Green Room est un survival. En français, on dit « film de survie » ; mais en anglais, ça sonne nettement mieux, n’est-ce pas ?
Qu’est-ce qu’un survival ? Un film dont les héros survivent. Quels héros ? Parfois seul (le héros de Into the Wild ou de 127 heures), souvent en groupe (Délivrance, Massacre à la tronçonneuse). À quoi survivent-ils ? Aux éléments déchaînés (Le Jour d’après), à la fin du monde (La Route), à des zombies (World War Z), à des extraterrestres (Alien)…

Le survival est un genre hobbesien, qui dépeint une situation anarchique où la violence se déchaîne contre des victimes innocentes abandonnées à elles-mêmes, mais qui illustre aussi la nécessité de reconstruire un ordre sur des valeurs : le héros survivra à force de volonté et d’inventivité, le groupe se défendra en apprenant à coopérer. Le survival est aussi un genre « genré » : a priori plus fragiles, les filles y survivent pourtant mieux, soit que leur intelligence les préserve… soit que leur T-shirt mouillé constitue un argument impossible à sacrifier en cours de route.

Green Room est donc un film de genre qui suit des règles bien connues : unité d’action (un groupe de punk rock lutte contre des skinheads), unité de lieu (l’action se déroule dans un rade miteux, au cœur d’une forêt menaçante), unité de temps (le film dure jusqu’à épuisement de ses personnages).

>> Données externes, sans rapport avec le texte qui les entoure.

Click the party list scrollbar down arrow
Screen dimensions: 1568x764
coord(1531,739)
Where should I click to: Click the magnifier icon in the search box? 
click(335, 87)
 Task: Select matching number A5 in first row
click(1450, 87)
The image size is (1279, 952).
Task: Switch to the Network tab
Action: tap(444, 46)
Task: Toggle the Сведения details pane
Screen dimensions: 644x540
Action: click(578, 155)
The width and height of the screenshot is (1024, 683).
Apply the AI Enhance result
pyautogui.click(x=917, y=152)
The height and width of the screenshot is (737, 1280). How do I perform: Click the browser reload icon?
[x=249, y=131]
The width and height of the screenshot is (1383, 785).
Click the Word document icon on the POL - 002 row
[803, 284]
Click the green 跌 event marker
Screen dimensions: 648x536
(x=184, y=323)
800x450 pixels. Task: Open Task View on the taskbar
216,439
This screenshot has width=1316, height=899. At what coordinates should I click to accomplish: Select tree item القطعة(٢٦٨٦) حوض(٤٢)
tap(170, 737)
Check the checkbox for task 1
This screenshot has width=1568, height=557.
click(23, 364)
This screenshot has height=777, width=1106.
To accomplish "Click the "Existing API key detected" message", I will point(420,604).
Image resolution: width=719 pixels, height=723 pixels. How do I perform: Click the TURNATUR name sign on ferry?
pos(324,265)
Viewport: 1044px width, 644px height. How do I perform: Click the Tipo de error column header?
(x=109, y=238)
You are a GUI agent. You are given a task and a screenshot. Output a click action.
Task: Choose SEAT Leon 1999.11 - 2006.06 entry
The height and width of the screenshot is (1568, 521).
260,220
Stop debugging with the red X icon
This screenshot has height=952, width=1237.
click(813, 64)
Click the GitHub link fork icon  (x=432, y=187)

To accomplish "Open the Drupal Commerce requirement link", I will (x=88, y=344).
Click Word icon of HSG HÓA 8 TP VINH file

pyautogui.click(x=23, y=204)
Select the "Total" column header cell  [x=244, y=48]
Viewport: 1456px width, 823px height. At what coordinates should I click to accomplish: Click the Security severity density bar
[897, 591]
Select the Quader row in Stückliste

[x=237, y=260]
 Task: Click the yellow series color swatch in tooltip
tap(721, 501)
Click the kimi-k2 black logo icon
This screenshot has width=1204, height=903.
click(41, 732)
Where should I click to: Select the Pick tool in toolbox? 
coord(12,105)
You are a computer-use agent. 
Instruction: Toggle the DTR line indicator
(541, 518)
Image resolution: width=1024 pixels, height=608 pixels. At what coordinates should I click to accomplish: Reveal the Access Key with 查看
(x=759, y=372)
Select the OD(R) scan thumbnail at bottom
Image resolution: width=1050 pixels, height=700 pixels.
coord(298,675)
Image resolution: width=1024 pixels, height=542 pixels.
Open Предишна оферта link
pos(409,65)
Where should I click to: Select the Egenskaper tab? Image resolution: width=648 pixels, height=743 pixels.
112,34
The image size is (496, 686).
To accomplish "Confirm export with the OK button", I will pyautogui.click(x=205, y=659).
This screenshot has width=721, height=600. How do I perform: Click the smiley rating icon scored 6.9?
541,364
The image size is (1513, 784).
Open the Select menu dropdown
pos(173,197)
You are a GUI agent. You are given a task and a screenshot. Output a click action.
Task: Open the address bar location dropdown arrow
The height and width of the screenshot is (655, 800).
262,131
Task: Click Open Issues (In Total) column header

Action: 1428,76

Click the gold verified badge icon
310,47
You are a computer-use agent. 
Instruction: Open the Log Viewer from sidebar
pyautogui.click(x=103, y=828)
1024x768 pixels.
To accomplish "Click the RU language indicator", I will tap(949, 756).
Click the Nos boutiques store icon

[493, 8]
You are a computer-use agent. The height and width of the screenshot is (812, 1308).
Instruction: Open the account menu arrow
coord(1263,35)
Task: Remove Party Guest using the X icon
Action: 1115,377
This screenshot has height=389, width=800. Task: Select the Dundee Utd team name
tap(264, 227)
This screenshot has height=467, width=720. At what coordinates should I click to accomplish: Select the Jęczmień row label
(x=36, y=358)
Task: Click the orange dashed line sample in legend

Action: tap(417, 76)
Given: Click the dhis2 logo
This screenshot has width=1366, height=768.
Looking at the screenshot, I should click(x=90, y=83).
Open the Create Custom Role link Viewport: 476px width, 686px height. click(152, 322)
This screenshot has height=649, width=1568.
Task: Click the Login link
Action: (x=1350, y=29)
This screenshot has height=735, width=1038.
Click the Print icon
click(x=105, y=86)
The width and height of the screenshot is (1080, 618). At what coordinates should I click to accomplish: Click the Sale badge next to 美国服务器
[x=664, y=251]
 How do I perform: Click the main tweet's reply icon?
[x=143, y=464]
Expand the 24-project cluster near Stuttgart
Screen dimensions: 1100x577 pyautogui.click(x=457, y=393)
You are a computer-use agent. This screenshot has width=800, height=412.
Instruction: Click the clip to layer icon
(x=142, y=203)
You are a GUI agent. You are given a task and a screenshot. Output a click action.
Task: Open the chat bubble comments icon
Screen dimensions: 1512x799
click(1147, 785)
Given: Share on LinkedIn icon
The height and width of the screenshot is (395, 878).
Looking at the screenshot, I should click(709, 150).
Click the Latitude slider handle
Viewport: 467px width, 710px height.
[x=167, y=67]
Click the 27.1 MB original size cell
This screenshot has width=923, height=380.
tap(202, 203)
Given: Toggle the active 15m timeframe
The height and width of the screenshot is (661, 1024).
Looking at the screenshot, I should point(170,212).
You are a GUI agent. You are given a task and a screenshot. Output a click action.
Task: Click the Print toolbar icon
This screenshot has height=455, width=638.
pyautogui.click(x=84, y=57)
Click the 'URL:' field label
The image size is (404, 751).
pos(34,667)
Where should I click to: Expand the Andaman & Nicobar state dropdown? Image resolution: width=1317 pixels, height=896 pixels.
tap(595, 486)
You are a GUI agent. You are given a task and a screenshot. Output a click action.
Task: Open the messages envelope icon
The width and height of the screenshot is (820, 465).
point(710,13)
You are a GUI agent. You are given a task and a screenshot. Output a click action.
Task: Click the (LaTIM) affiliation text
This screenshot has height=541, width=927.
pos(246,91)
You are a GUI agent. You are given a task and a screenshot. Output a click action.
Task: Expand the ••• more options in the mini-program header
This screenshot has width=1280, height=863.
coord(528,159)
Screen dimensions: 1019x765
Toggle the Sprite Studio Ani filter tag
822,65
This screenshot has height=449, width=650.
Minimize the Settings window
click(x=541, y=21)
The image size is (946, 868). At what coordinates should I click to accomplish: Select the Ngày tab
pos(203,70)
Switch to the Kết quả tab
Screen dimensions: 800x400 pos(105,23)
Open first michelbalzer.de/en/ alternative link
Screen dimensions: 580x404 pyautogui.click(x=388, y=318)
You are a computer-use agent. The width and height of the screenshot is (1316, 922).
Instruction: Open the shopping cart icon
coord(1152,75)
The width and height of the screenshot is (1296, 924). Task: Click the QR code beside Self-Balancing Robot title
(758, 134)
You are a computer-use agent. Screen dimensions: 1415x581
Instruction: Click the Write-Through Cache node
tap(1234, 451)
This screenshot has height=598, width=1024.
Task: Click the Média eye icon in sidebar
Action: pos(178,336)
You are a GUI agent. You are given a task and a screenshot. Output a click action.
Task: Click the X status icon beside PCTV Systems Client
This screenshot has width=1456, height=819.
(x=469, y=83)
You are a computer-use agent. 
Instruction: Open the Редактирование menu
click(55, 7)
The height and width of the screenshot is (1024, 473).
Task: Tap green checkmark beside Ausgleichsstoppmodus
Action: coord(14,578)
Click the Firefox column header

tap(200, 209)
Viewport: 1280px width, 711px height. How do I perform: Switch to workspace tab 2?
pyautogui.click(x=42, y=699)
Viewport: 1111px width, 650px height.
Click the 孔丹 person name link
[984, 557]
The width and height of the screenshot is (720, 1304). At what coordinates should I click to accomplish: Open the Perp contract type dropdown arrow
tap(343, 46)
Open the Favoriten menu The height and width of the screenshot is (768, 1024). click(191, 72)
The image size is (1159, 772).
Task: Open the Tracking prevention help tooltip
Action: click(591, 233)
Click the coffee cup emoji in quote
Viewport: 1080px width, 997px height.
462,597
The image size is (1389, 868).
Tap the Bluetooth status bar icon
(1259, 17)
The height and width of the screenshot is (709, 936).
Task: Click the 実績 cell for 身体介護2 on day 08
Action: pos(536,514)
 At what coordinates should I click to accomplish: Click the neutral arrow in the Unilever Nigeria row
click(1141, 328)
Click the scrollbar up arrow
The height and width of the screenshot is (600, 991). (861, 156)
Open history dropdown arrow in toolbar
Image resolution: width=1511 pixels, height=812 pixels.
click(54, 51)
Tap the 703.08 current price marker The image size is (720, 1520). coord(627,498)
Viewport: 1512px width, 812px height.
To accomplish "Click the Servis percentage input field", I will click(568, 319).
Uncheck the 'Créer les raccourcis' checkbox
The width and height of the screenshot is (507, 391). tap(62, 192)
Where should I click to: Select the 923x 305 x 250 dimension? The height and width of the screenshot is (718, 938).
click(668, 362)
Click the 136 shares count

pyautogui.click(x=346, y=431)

Rien de nouveau sous le soleil – ou plutôt sous la pluie triste de l’Oregon. Entre les quatre sympathiques membres du groupe punk et les skinheads aux lacets rouges s’engage une lutte à mort. Un huis clos oppressant et gore où tous les coups sont permis : poignard, gros calibre, pitbull…

Trop convenu pour ne pas rapidement sombrer dans l’oubli ? Mais suffisamment original pour retenir l’attention ? Un peu les deux…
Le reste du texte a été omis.